Tracking Depression Dynamics in College Students Using Mobile Phones & Wearables

Dartmouth Events

Tracking Depression Dynamics in College Students Using Mobile Phones & Wearables

There are rising rates of depression on college campuses. Hear from Andrew Campbell, Computer Science, about Dartmouth undergrad study. Sponsored by Geisel/CTBH.

Monday, November 19, 2018
Aquarium Conference Rm., 46 Centerra
Intended Audience(s): Public
Categories: Free Food, Lectures & Seminars

SpeakerAndrew T. Campbell, Computer Science Professor at Dartmouth

Summary: There are rising rates of depression on college campuses. In response researchers have proposed using mobile sensing for continuous mental health assessment. We present results from a study of undergraduate students at Dartmouth College across two terms. We identify a number of important new associations between mobile sensing data and self reported depression scores. The study captures depression dynamics of the students at the beginning and end of term using a pre-post PHQ-8 and week by week changes using a weekly administered PHQ-4. We show that features derived from phone and wearable sensors can predict whether or not a student is depressed on a week by week basis with good performance.
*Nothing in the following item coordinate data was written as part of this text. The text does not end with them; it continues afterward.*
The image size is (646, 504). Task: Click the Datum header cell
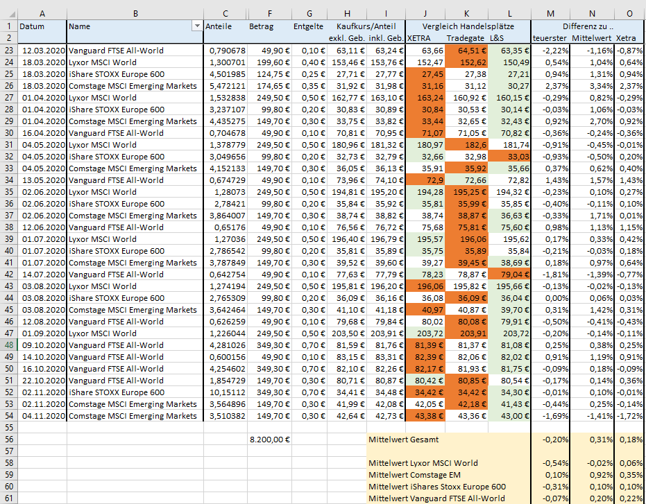pyautogui.click(x=42, y=26)
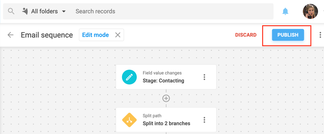Close Edit mode with the X
Image resolution: width=324 pixels, height=134 pixels.
click(117, 35)
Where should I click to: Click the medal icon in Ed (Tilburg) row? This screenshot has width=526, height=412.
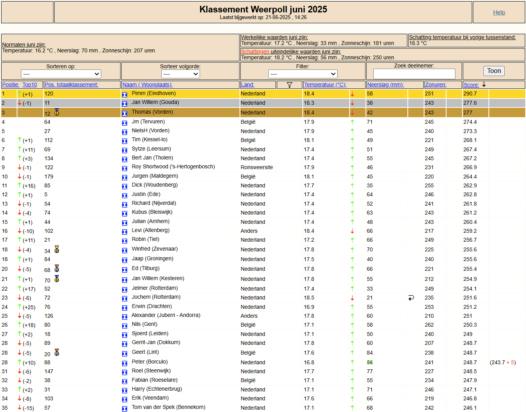[x=57, y=268]
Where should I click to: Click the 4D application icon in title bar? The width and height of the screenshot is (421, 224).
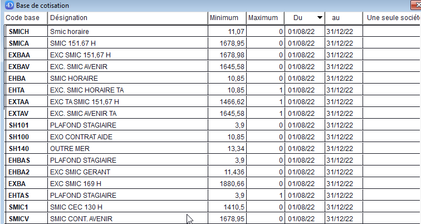9,5
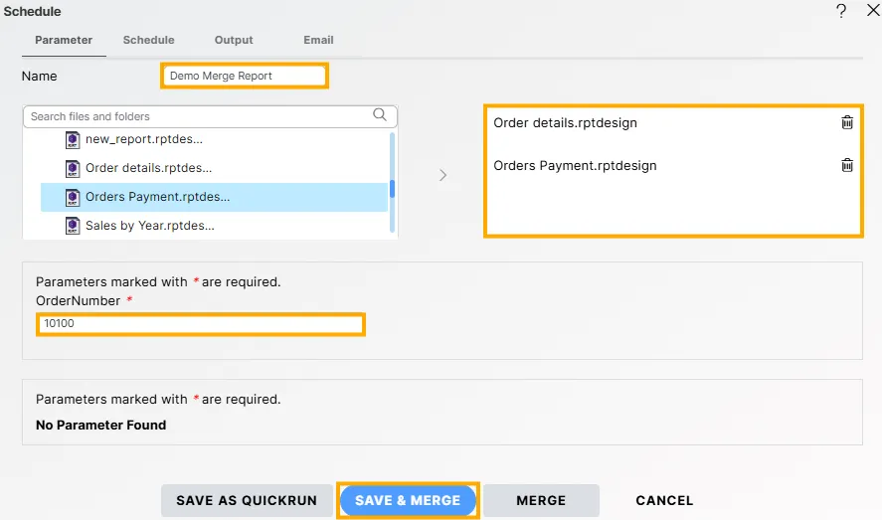
Task: Click the Save & Merge button
Action: [408, 500]
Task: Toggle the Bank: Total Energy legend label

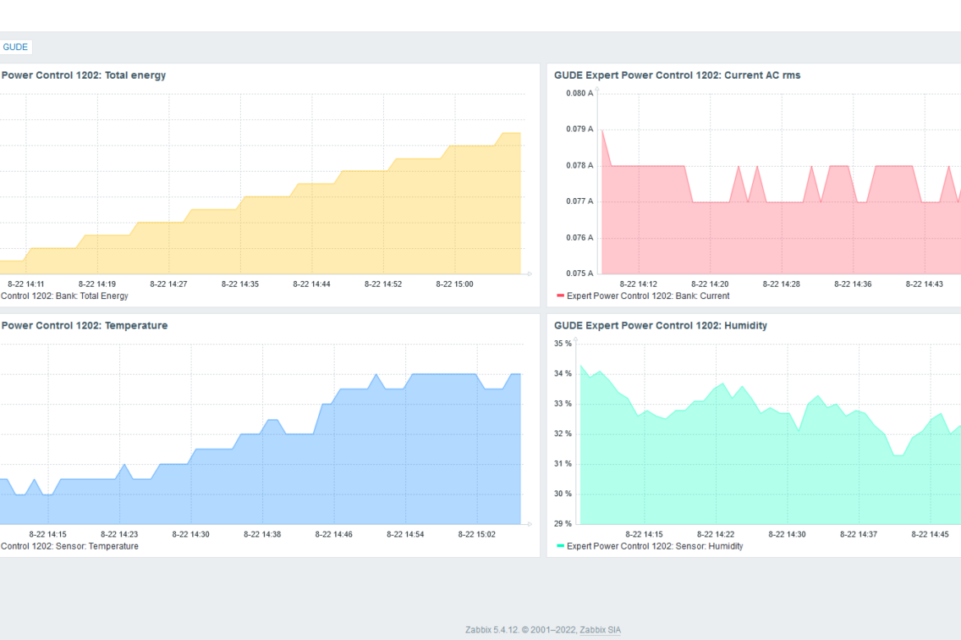Action: [64, 295]
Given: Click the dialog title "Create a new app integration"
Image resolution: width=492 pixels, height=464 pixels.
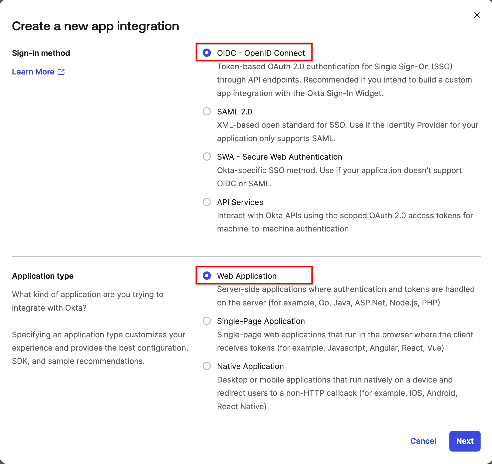Looking at the screenshot, I should (x=96, y=26).

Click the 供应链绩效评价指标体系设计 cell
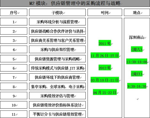pyautogui.click(x=58, y=105)
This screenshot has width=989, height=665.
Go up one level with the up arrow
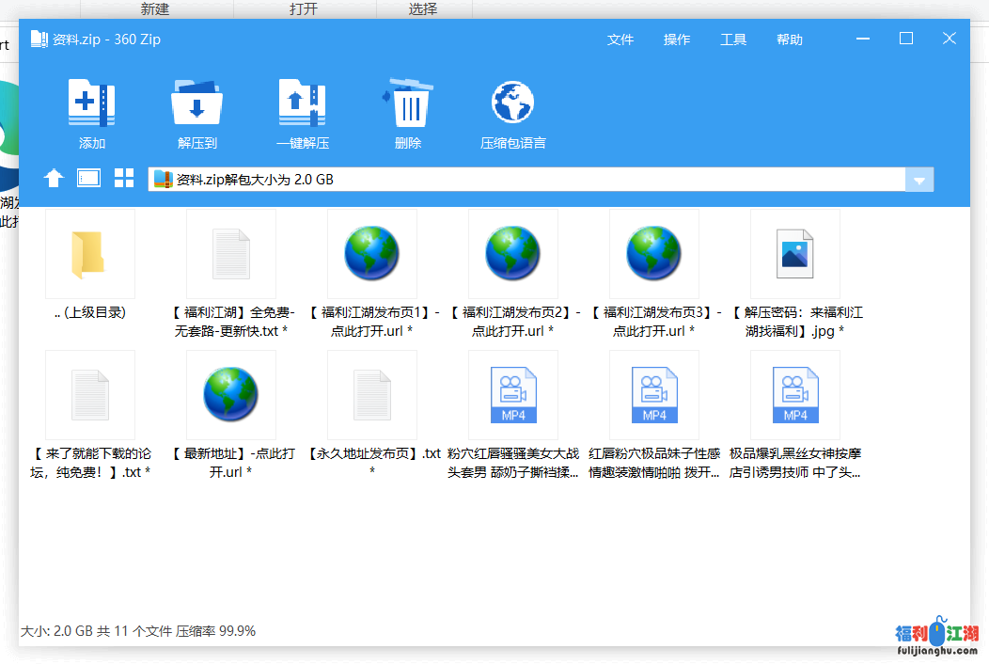(55, 179)
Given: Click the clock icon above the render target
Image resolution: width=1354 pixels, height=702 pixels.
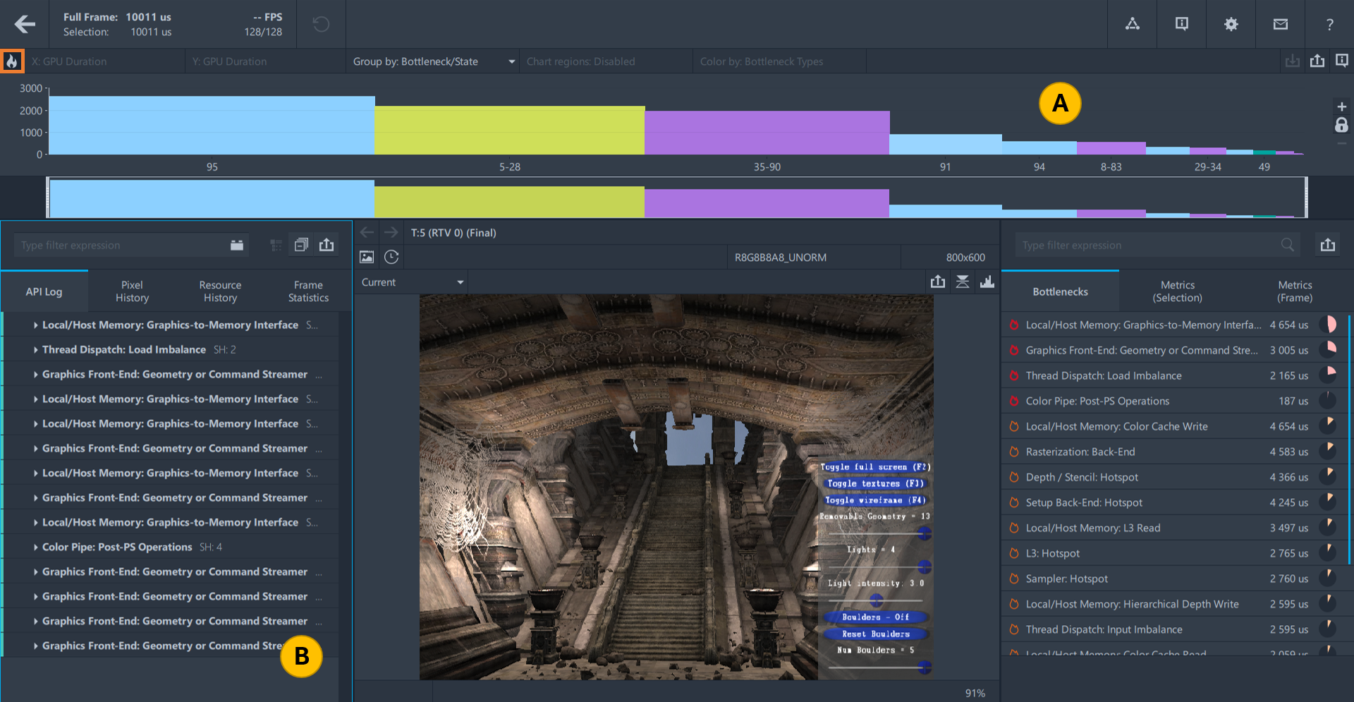Looking at the screenshot, I should pos(391,258).
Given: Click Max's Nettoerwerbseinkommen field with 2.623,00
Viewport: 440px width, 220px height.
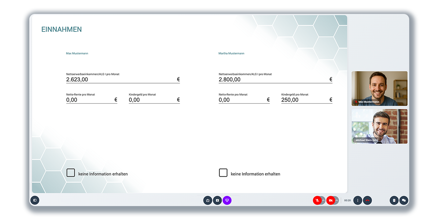Looking at the screenshot, I should point(121,80).
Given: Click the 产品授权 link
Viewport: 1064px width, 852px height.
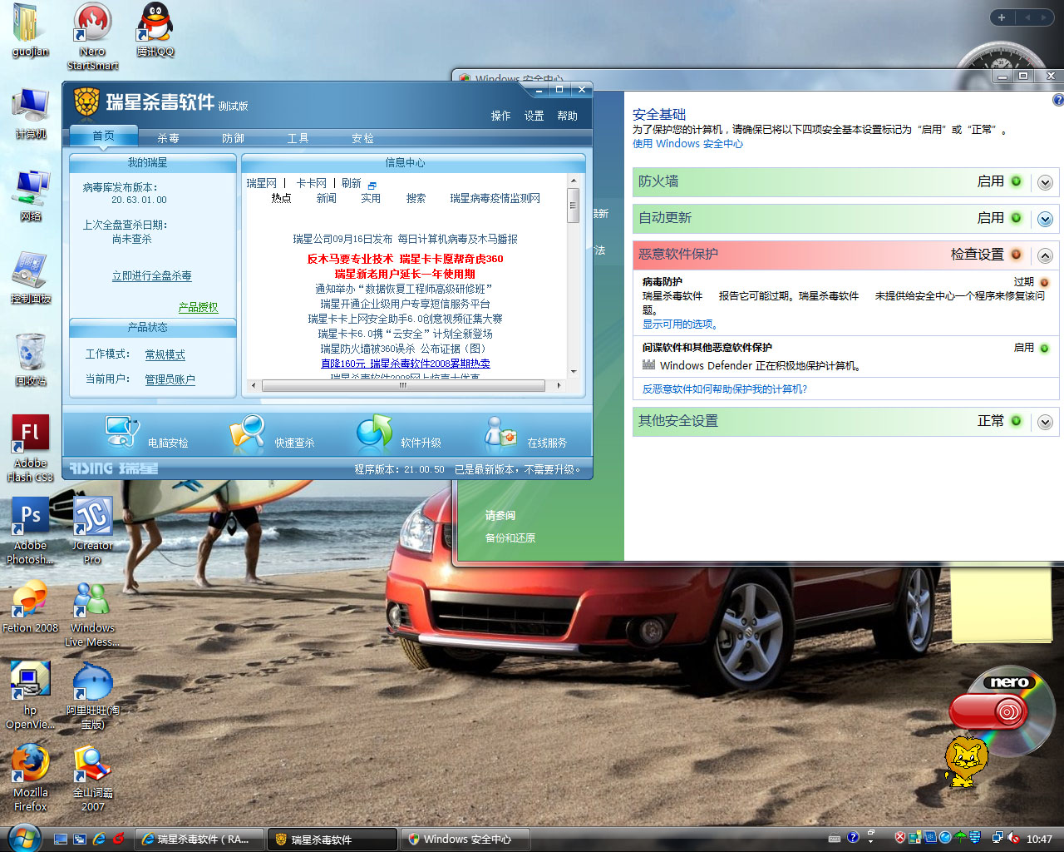Looking at the screenshot, I should coord(198,307).
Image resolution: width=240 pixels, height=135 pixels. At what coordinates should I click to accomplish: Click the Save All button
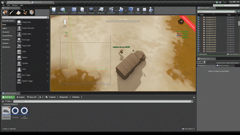point(32,97)
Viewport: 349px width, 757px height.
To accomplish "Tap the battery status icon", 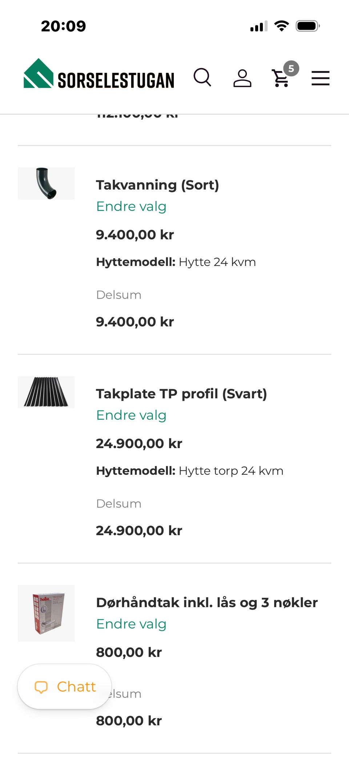I will pyautogui.click(x=308, y=26).
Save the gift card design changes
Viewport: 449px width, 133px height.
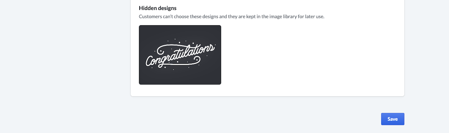click(x=393, y=119)
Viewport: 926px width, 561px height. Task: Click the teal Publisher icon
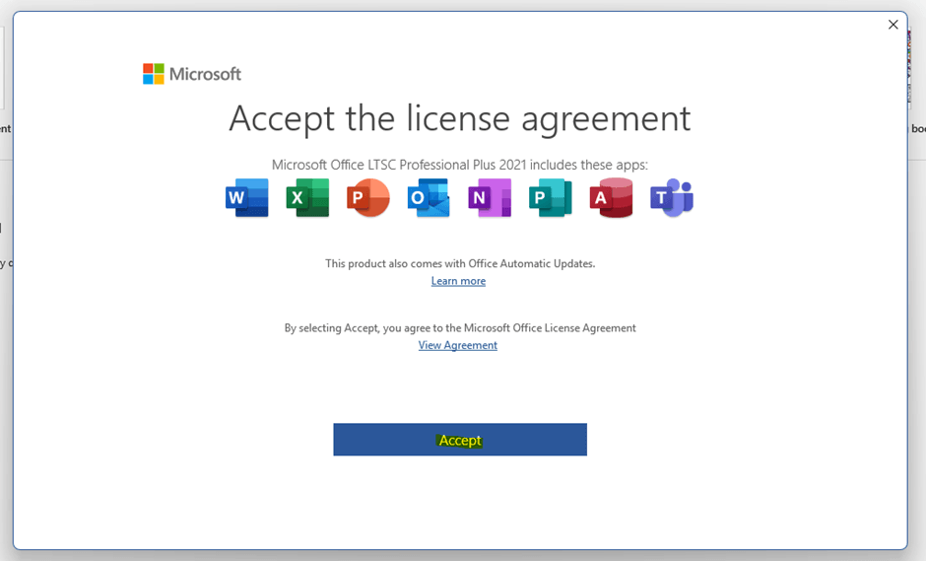click(x=550, y=198)
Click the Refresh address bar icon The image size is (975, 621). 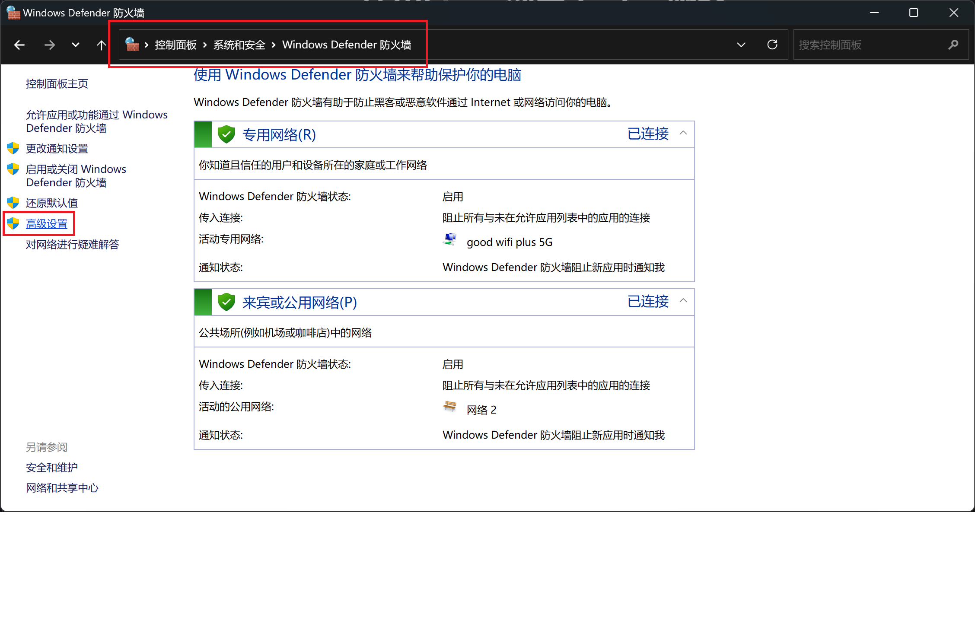coord(772,45)
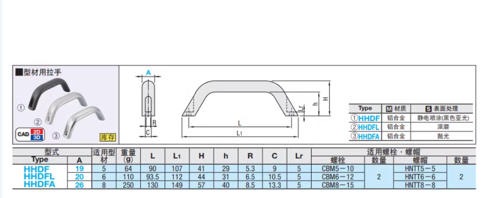Click the handle side-view dimension drawing
Screen dimensions: 491x198
[x=148, y=104]
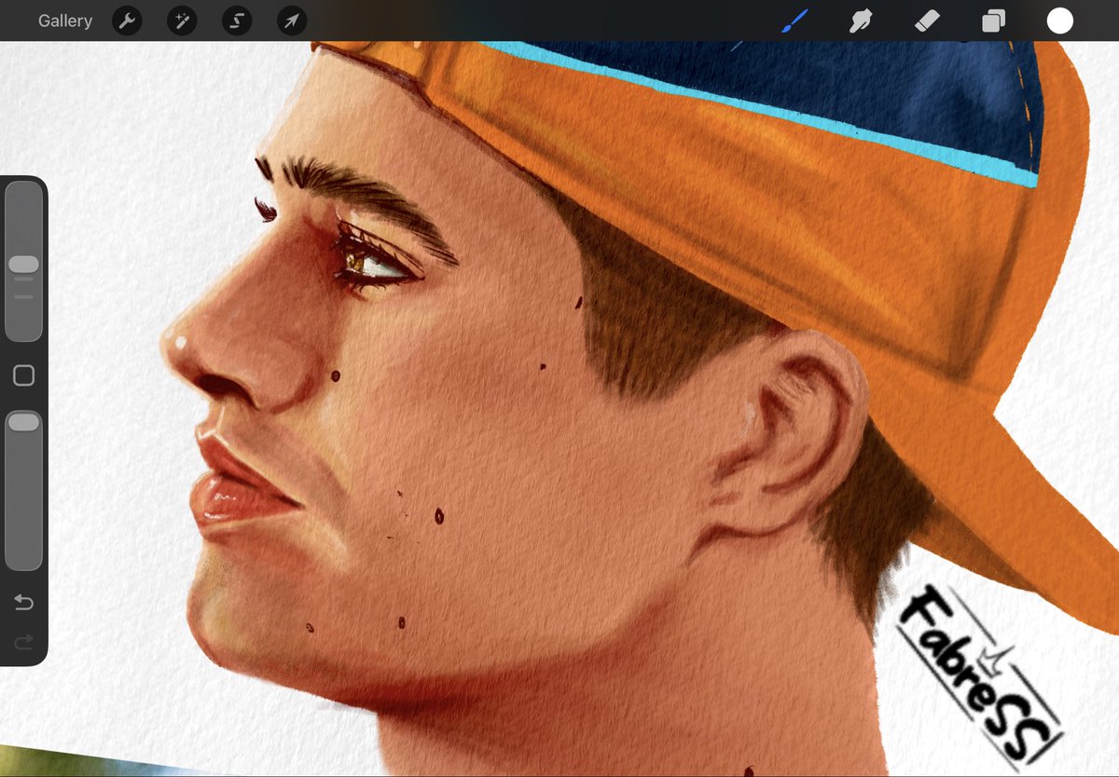Image resolution: width=1119 pixels, height=777 pixels.
Task: Open the Actions menu wrench icon
Action: coord(127,20)
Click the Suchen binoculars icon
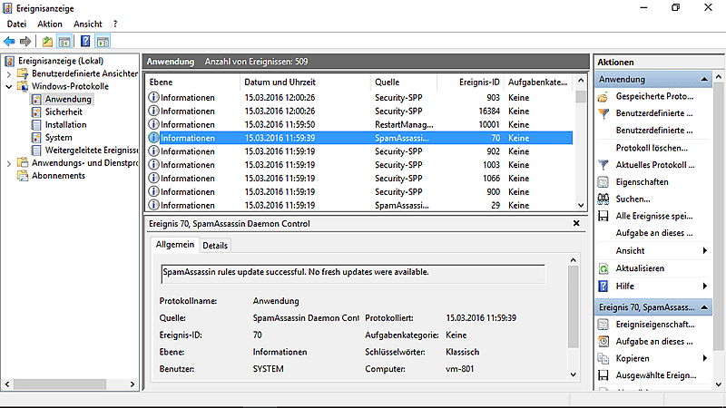The height and width of the screenshot is (408, 726). [x=604, y=199]
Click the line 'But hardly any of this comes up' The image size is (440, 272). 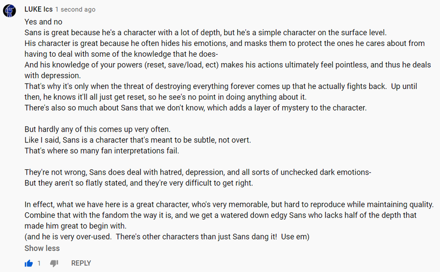97,130
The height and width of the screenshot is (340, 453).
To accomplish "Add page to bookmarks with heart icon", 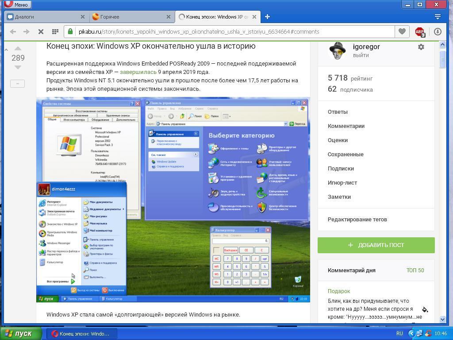I will (402, 31).
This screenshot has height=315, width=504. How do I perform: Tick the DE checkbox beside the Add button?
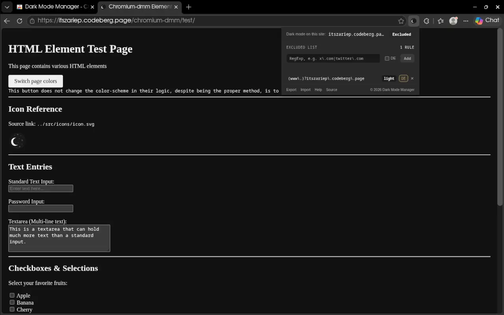pyautogui.click(x=387, y=58)
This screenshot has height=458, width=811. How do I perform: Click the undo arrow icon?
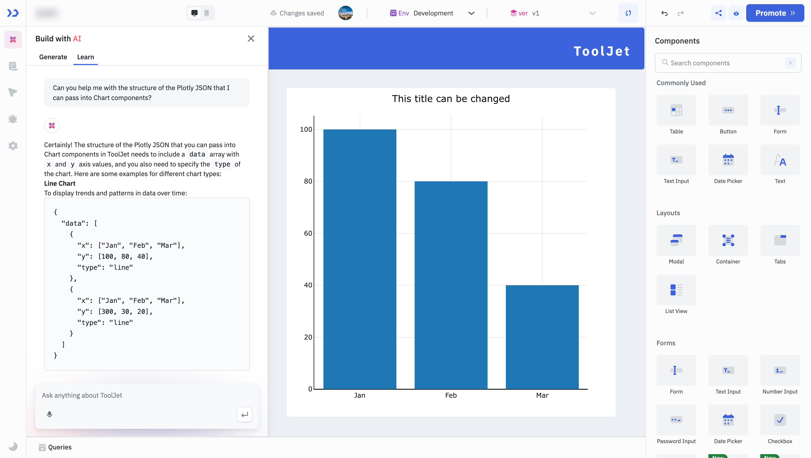664,13
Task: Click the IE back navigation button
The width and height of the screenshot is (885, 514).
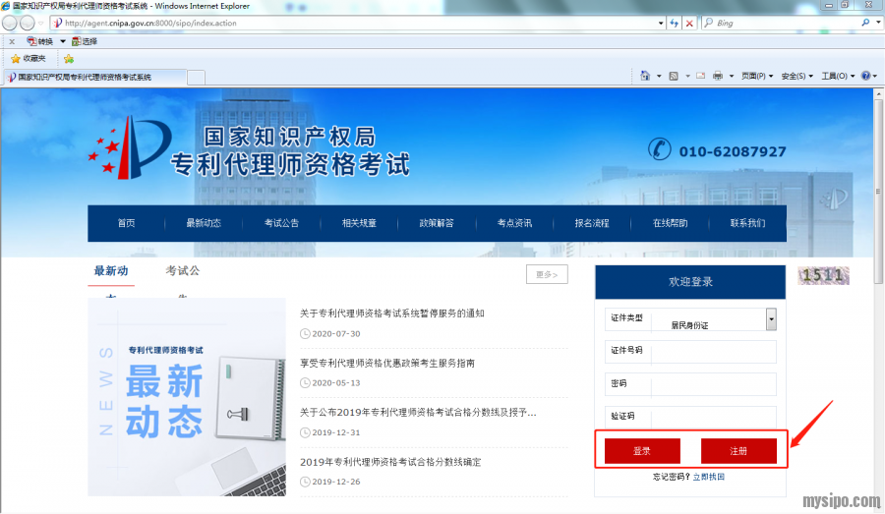Action: [x=10, y=23]
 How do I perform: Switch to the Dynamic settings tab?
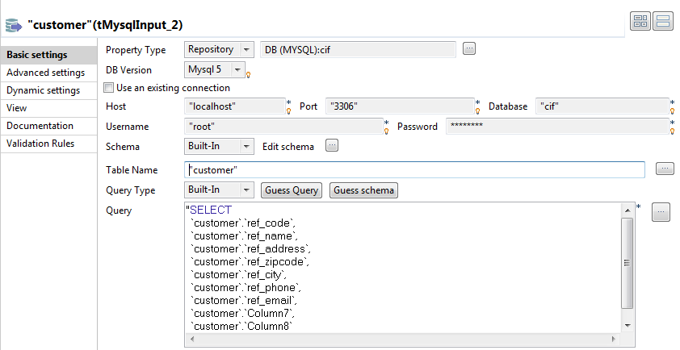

About the Presenter: Andrew T. Campbell ( is a professor of computer science at Dartmouth College. His research focuses on the development of computational methods for smartphones and wearables with the goal of understanding human behavior in the wild. He is particularly interested in mental health sensing and prediction using mobile phones. Before joining Dartmouth, he was a tenured associate professor of electrical engineering at Columbia University. Prior to that, he spent ten years in the software industry leading the development of computer networks. He has been a visiting professor at CMU Rwanda, University of Salamanca and Cambridge University. During 2016-2017, he joined Google to work on cardiovascular health as a member of the Android group. Currently, he is a visiting research scientist at Verily (formerly Google Life Sciences) working on mental health. His work has been covered widely by the popular press (New York Times, Financial Times, Economist), TV (BBC, CBS) and radio (NPR).